- [任务说明]
A – 请把这段摘录从“示例场景:ATS侧启动相机,使用摄像头采”一直到“Step3: 视频流数据传递到native侧,进行压缩编码,生成文件保存。”为止的全部内容重新写出,并将其中的“沙箱路径”替换为“本地路径”。
B – 请列出这段摘录在"requestPermissions"中申请的全部权限名称。

- [摘录]

示例场景:ATS侧启动相机,使用摄像头采集视频流数据,获取相机视频流数据传递到native侧,通过buffer模式将视频编码成MP4文件保存到沙箱路径。
方案描述:具体实现步骤可分为:
Step1:申请权限,启动相机。
Step2: 启动录制,获取视频流数据,获取一帧图像转成JPG格式保存到沙箱路径。
Step3: 视频流数据传递到native侧,进行压缩编码,生成文件保存。
步骤一: 申请权限,启动相机。需要相机、麦克风、媒体位置、写入媒体和读取媒体权限。
"requestPermissions": [
{
"name": "ohos.permission.CAMERA",
"reason": "$string:app_name",
"usedScene": {
"abilities": [
"FormAbility"
],
"when": "always"
}
},
{
"name": "ohos.permission.MICROPHONE",
"reason": "$string:app_name",
"usedScene": {
"abilities": [
"FormAbility"
],
"when": "always"
}
},
{
"name": "ohos.permission.MEDIA_LOCATION",
"reason": "$string:app_name",
"usedScene": {
"abilities": [
"FormAbility"
],
"when": "always"
}
},
{
"name": "ohos.permission.WRITE_MEDIA",
"reason": "$string:app_name",
"usedScene": {
"abilities": [
"FormAbility"
],
"when": "always"
}
},
{
"name": "ohos.permission.READ_MEDIA",
"reason": "$string:app_name",
"usedScene": {
"abilities": [
"FormAbility"
],
"when": "always"
}
}
]
2:启动相机,预览实现。导入camera接口,创建双路预览流通道,使用XComponent组件和ImageReceiver组件创建Surface用来显示和获取预览图像。

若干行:
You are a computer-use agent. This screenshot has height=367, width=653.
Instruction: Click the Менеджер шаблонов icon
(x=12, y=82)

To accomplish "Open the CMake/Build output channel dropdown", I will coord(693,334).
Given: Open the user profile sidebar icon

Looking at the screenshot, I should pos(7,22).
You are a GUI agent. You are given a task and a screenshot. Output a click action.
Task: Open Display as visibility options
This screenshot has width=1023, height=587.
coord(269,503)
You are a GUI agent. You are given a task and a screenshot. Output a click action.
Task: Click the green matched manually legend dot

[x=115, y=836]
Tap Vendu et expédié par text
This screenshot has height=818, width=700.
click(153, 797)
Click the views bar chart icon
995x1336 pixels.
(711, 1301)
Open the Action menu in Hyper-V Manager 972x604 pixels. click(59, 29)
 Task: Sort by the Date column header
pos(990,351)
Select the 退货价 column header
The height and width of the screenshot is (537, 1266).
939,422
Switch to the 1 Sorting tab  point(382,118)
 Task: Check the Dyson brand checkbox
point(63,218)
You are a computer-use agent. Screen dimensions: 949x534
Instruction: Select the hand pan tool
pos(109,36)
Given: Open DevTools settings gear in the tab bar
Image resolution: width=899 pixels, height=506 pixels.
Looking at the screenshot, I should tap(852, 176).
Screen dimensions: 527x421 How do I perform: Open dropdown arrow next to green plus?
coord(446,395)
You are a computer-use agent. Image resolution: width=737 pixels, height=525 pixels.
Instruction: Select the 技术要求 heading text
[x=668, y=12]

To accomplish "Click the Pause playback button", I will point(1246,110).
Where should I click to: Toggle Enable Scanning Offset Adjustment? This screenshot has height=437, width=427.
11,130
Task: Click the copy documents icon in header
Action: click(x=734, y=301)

- [参考答案]
A –
示例场景:ATS侧启动相机,使用摄像头采集视频流数据,获取相机视频流数据传递到native侧,通过buffer模式将视频编码成MP4文件保存到本地路径。
方案描述:具体实现步骤可分为:
Step1:申请权限,启动相机。
Step2: 启动录制,获取视频流数据,获取一帧图像转成JPG格式保存到本地路径。
Step3: 视频流数据传递到native侧,进行压缩编码,生成文件保存。

B –
ohos.permission.CAMERA
ohos.permission.MICROPHONE
ohos.permission.MEDIA_LOCATION
ohos.permission.WRITE_MEDIA
ohos.permission.READ_MEDIA